Stored data entries
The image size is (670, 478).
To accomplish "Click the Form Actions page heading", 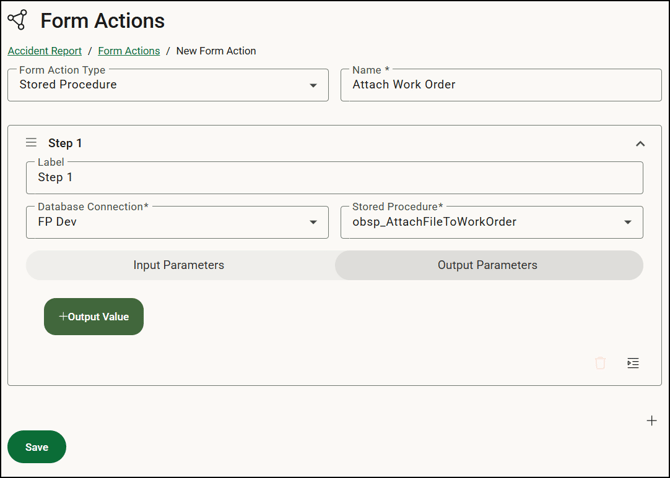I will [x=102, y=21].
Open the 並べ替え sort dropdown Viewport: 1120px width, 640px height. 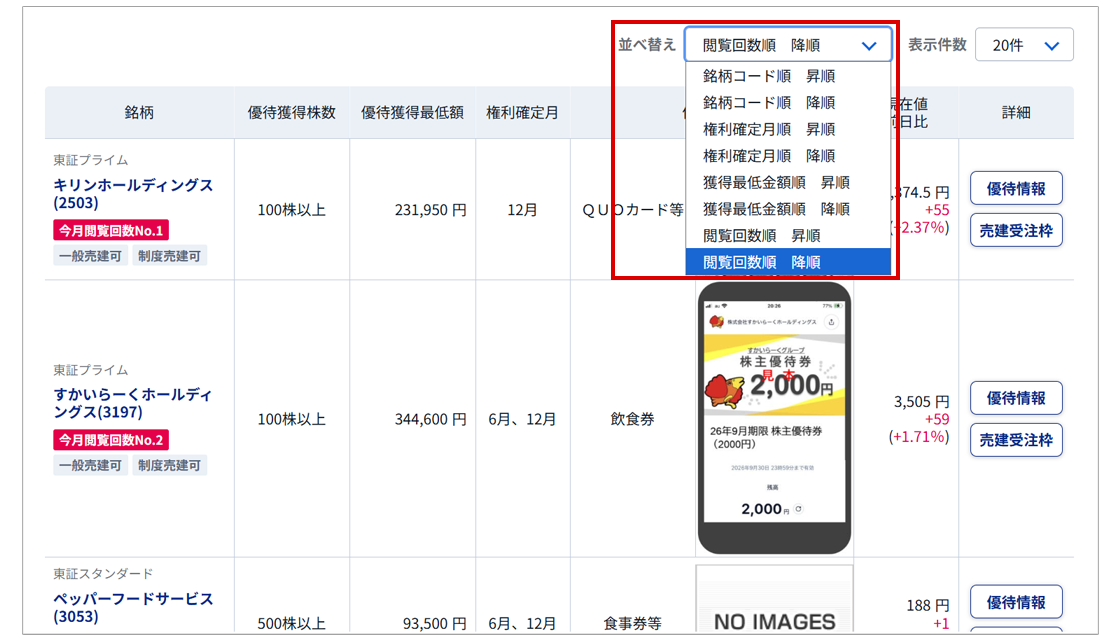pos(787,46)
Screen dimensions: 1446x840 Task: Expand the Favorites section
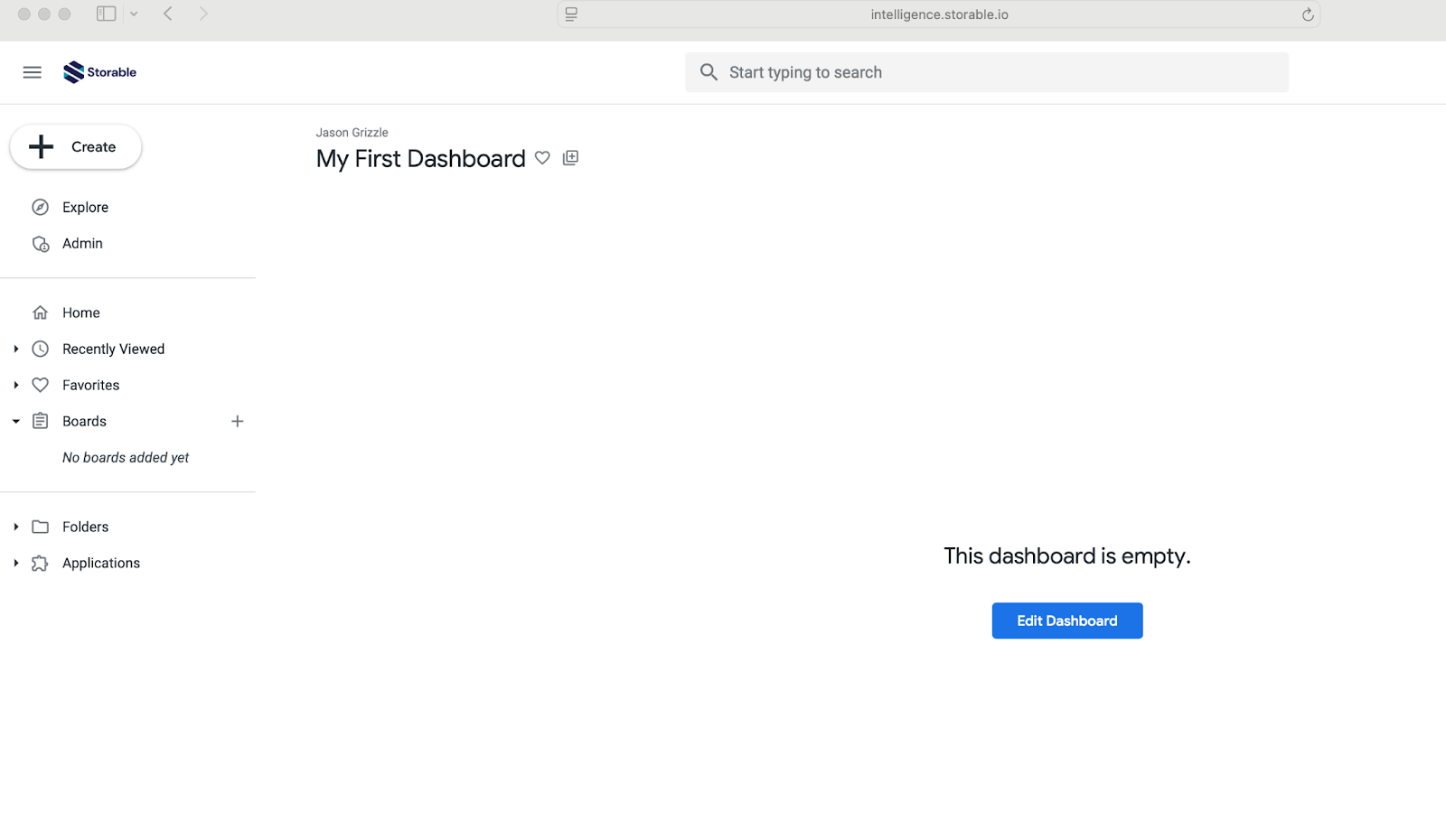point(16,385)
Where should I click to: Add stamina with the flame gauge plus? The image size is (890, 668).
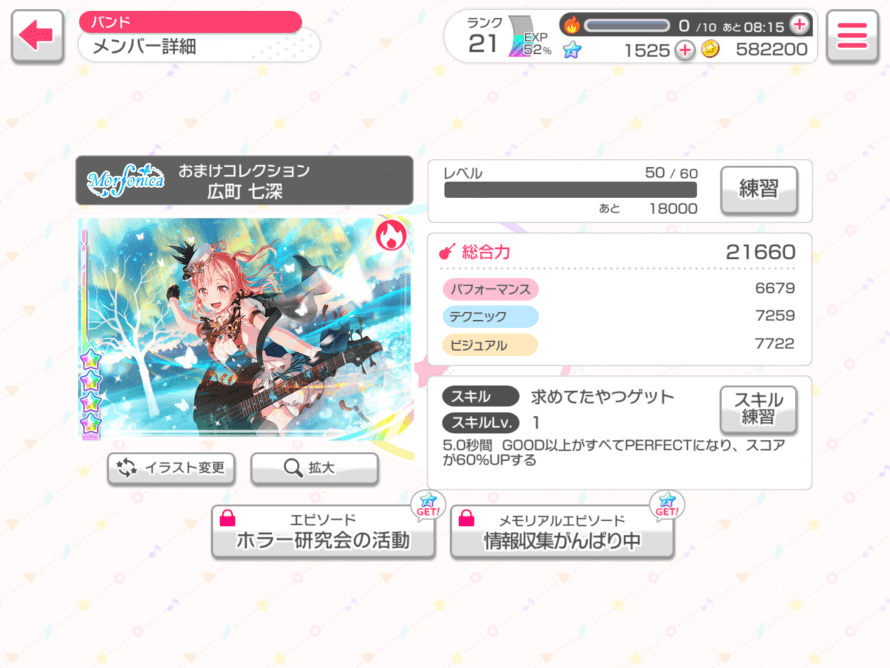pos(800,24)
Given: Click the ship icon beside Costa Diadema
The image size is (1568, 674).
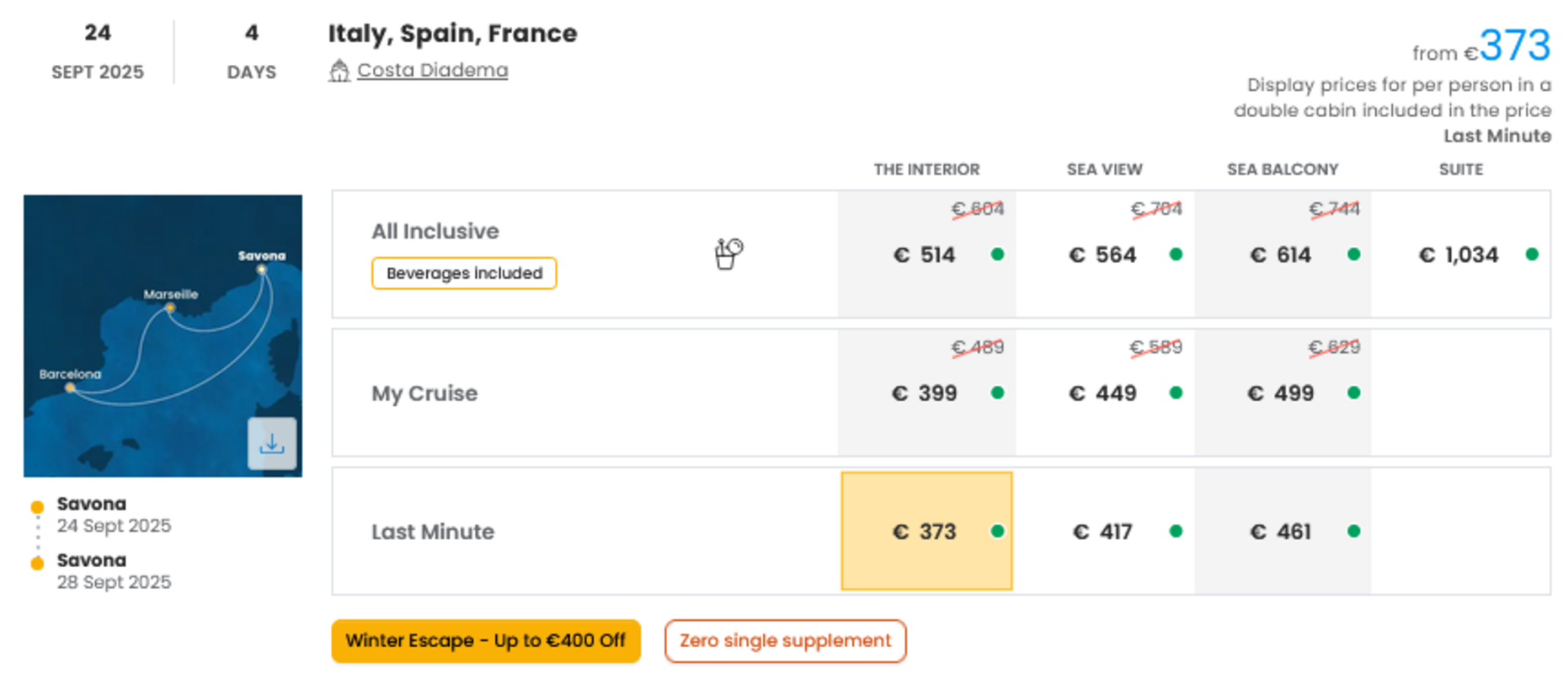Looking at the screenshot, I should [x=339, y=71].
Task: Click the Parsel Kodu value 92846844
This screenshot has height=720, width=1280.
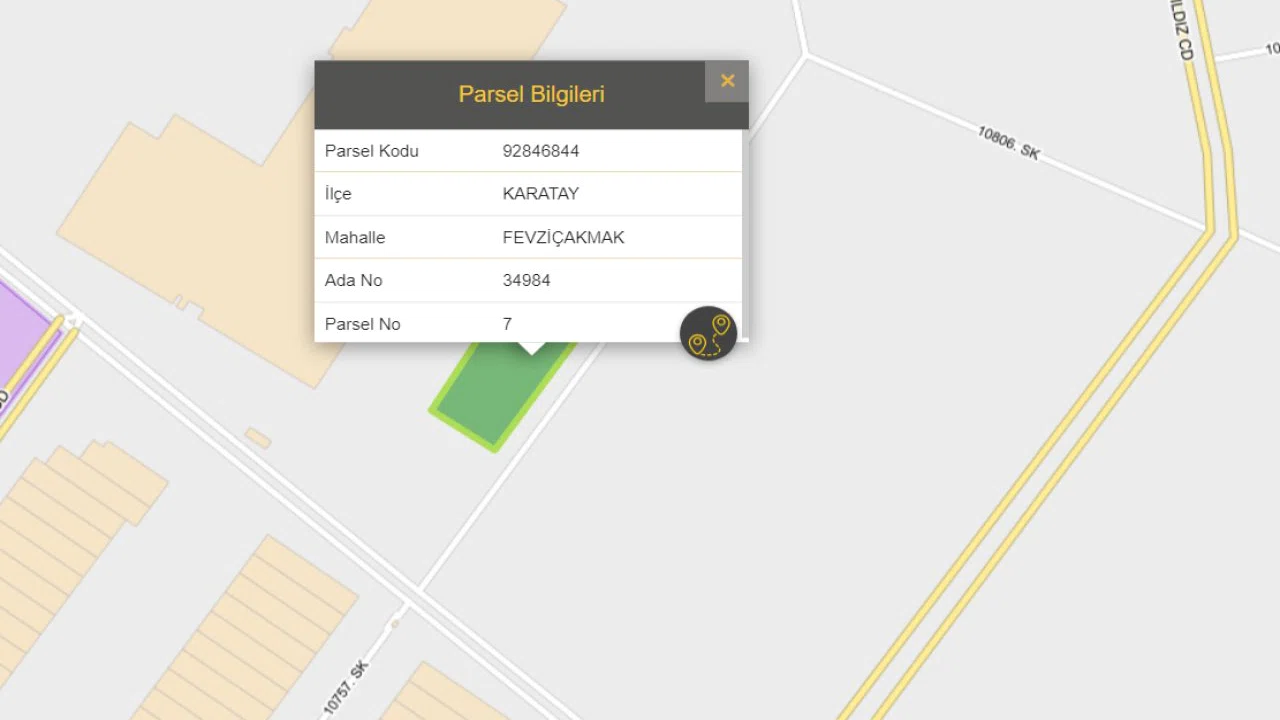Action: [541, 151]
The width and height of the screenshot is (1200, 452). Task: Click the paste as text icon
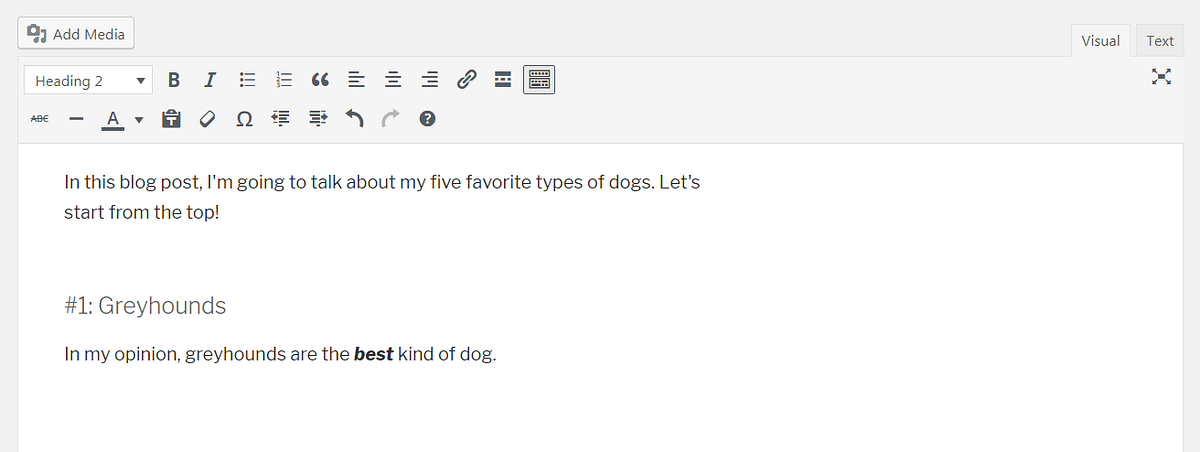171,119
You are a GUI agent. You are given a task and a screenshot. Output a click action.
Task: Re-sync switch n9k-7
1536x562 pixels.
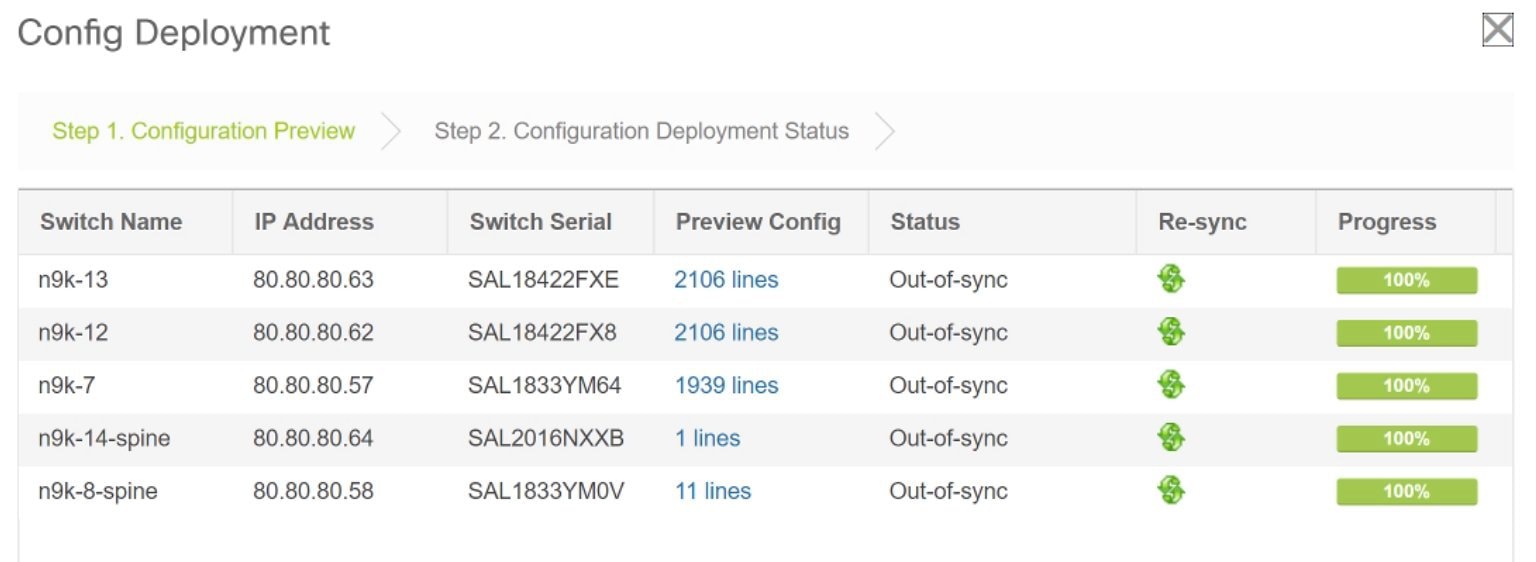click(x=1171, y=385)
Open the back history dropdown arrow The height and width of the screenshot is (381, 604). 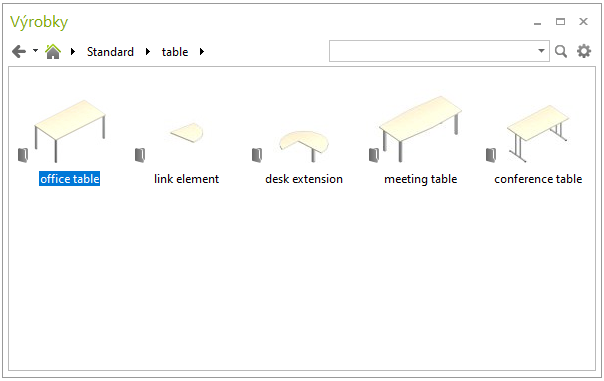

*Exercise brief*: Beginning with the line that contains "Task: Click the Parsel Kodu value 92846844" and ending with the last line of the data, transcribe each line exactly; pictures stay out.

*Task response*:
Task: Click the Parsel Kodu value 92846844
This screenshot has height=720, width=1280.
Action: [541, 151]
The width and height of the screenshot is (1200, 452). Task: Click the paste as text icon
171,119
You are a GUI agent. You are given a task and a screenshot. Output a click action.
Task: Re-sync switch n9k-7
1536x562 pixels.
click(x=1171, y=385)
Open the back history dropdown arrow The height and width of the screenshot is (381, 604). 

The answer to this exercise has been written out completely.